Durante minha temporada no Rio de Janeiro, entre 2016 e 2017, só vi a Praça Paris de uma distância “segura”. Até planejei visitar aquela relíquia do final da Belle Epoque carioca, uma praça no bairro da Glória construída aos moldes das praças parisienses, com grandes gramados, lago, chafariz e canteiros em composição simétrica que tanto encantou os visitantes da Cidade Maravilhosa desde sua inauguração, em 1929. Mas nas duas ocasiões em que me atrevi a passear pelo local fui dominada pelo medo diante de tantos relatos de assaltos e outras violências. Pois dias atrás, em uma curta viagem ao Rio, a Praça Paris voltou a chamar minha atenção, já que é ela quem batiza o novo filme da cineasta carioca Lúcia Murat.

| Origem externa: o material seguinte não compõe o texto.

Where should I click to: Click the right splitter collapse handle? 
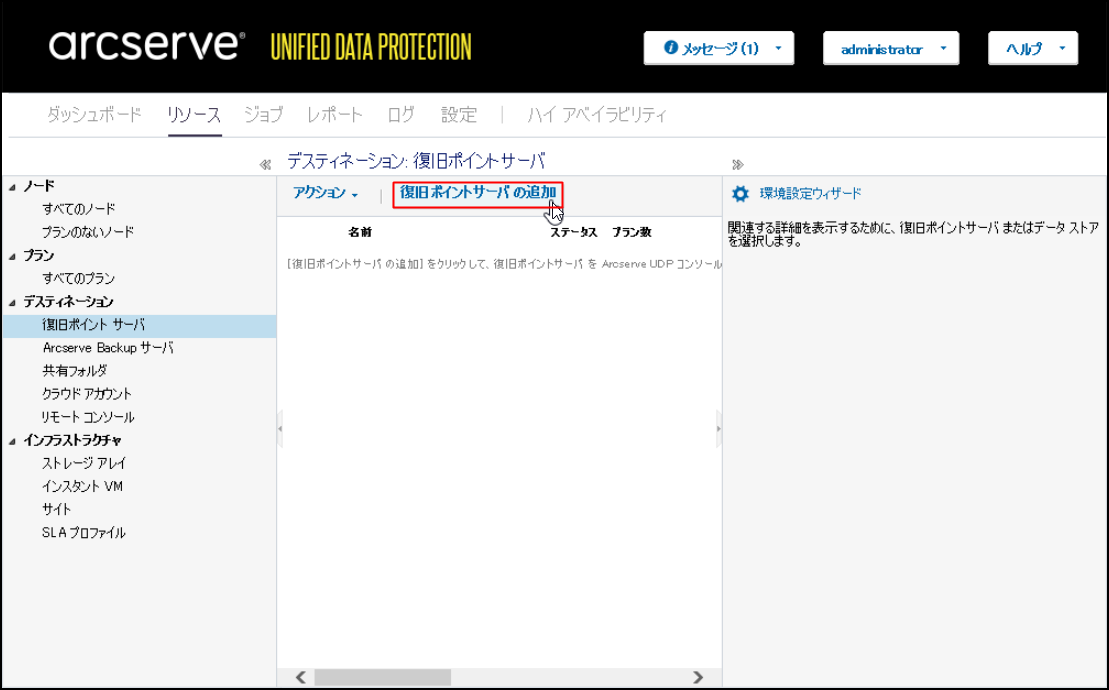coord(718,428)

“Praça Paris”, não por acaso, é um filme cujo tema é a paranoia da violência que nos atormenta, envenena nosso direito de ir e vir e que tem sido amplificada a cada dia pela cobertura da mídia tradicional, sempre disposta a nos afastar do Rio de Janeiro a qualquer preço (e não pergunte a razão). O filme é um claro exemplo de como as coisas funcionam – ou não – na cidade que um dia foi a ensolarada e sempre caótica capital do Brasil.
O roteiro, assinado pela diretora em parceria com o jovem escritor Raphael Montes, estreante no cinema, é centrado em duas mulheres de condições sociais, trajetórias de vida e cor de pele bem diferentes. A história começa algumas décadas atrás, quando a avó da terapeuta portuguesa Camila (Joana de Verona) toma uma atitude drástica após uma temporada no Brasil. É ela quem posa na antiga foto diante do chafariz da Praça Paris, em uma imagem que persegue a neta nos dias atuais.

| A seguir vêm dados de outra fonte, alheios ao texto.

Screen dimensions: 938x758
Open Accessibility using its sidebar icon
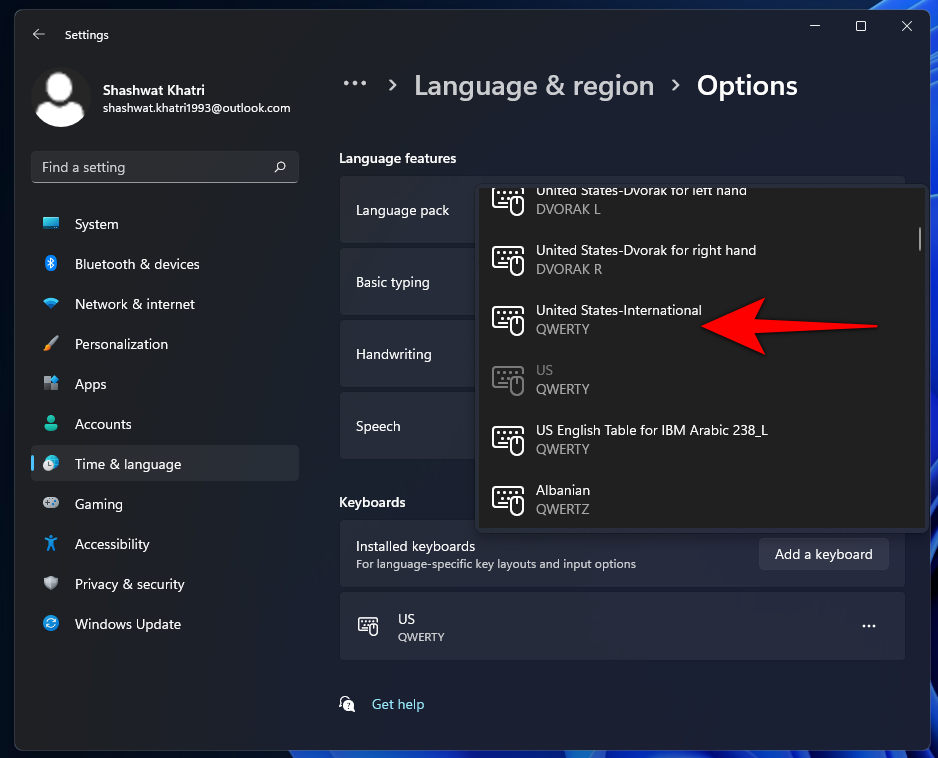(x=51, y=544)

A estrangeira trabalha no Centro de Terapia da UERJ (Universidade Estadual do Rio de Janeiro), localizado entre o morro da Providência, a favela mais antiga do Rio, e o lendário estádio do Maracanã, um lugar emblemático quando se tem em mente a disparidade social de uma cidade “purgatório da beleza e do caos” – como bem cantou Fernanda Abreu. E assim surge Glória (Grace Passô), negra, moradora do morro da Providência, que trabalha de ascensorista na universidade e será uma de suas pacientes em seu trabalho de pós-graduação sobre violência urbana.
Grace Passô, vale destacar, atriz de teatro e dramaturga, deslumbra em seu primeiro papel como protagonista, em atuação premiada no Festival do Rio 2017, e sua interpretação é tão marcante que deixa sua companheira portuguesa em segundo plano.

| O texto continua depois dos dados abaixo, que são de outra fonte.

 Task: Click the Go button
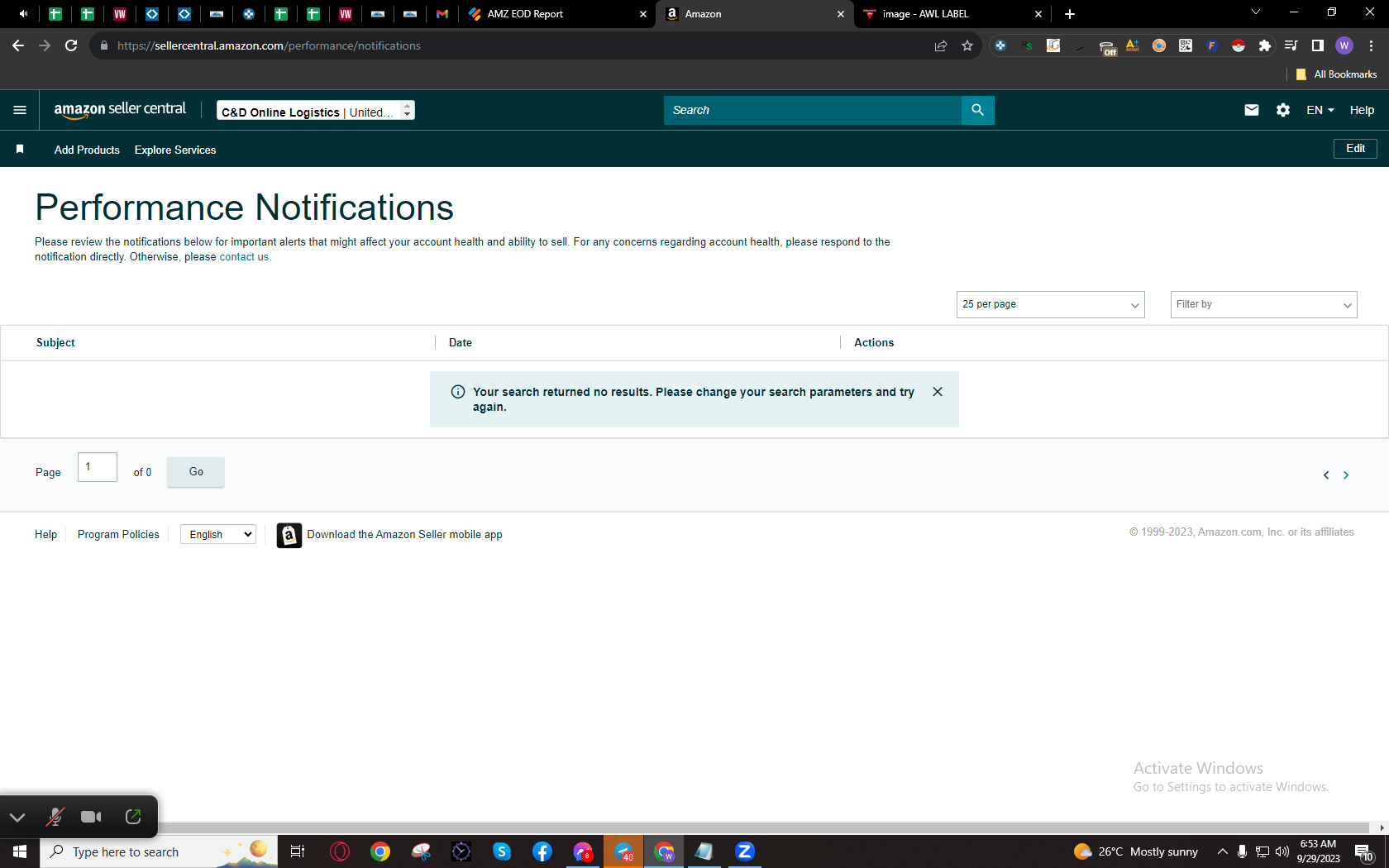click(x=196, y=472)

Nas primeiras sessões da terapia conhecemos a trágica trajetória de Glória, que sofreu abusos do pai após a mãe ter abandonado a família, e só contou com seu irmão Jonas (Alex Brasil) para sobreviver naquele ambiente desagregador. Mas, no presente, o irmão está preso e ela o visita com frequência. Durante a terapia fica cada vez mais evidente que a psicóloga da Europa não está preparada para o que vem pela frente. Aos poucos, os relatos da paciente, que incluem assassinato, relação com o tráfico, vingança e violência extrema, acabam por transformar a portuguesa, que adota uma postura reativa, preconceituosa até, que a leva a se tornar uma vítima indireta da violência que pretendia estudar – de longe. O cenário da história, muito atual, é durante o fracasso das UPPs, no segundo semestre de 2016, em plena ressaca dos Jogos Olímpicos.
O filme mexe com os nervos, segue em ritmo de suspense e o desfecho é dos mais aterradores. Dominada pelo medo, a psicóloga, que carrega muitas fragilidades pessoais, acaba por provocar situações inesperadas, injustas, movidas pela paranoia. Enquanto isso, nos assustamos realmente quando percebemos quem é realmente Glória.
Neste jogo de inversão, os temas caros da filmografia de Lúcia Murat, como a desigualdade, o racismo e o universo das mulheres, chegam para perturbar, chacoalhar corações e mentes, fazer pensar. “Praça Paris” é um filme necessário, que parece gritar: é possível ficar indiferente à violência que parece estar sempre à espreita, não só no Rio de Janeiro, mas em todo os lugares? Até quando?
Em tempo: durante quatro dias de passeios pelo Rio turístico não vi nenhum tipo de violência. O que assustou foram as fileiras de soldados das Forças Armadas “protegendo”… o quê mesmo?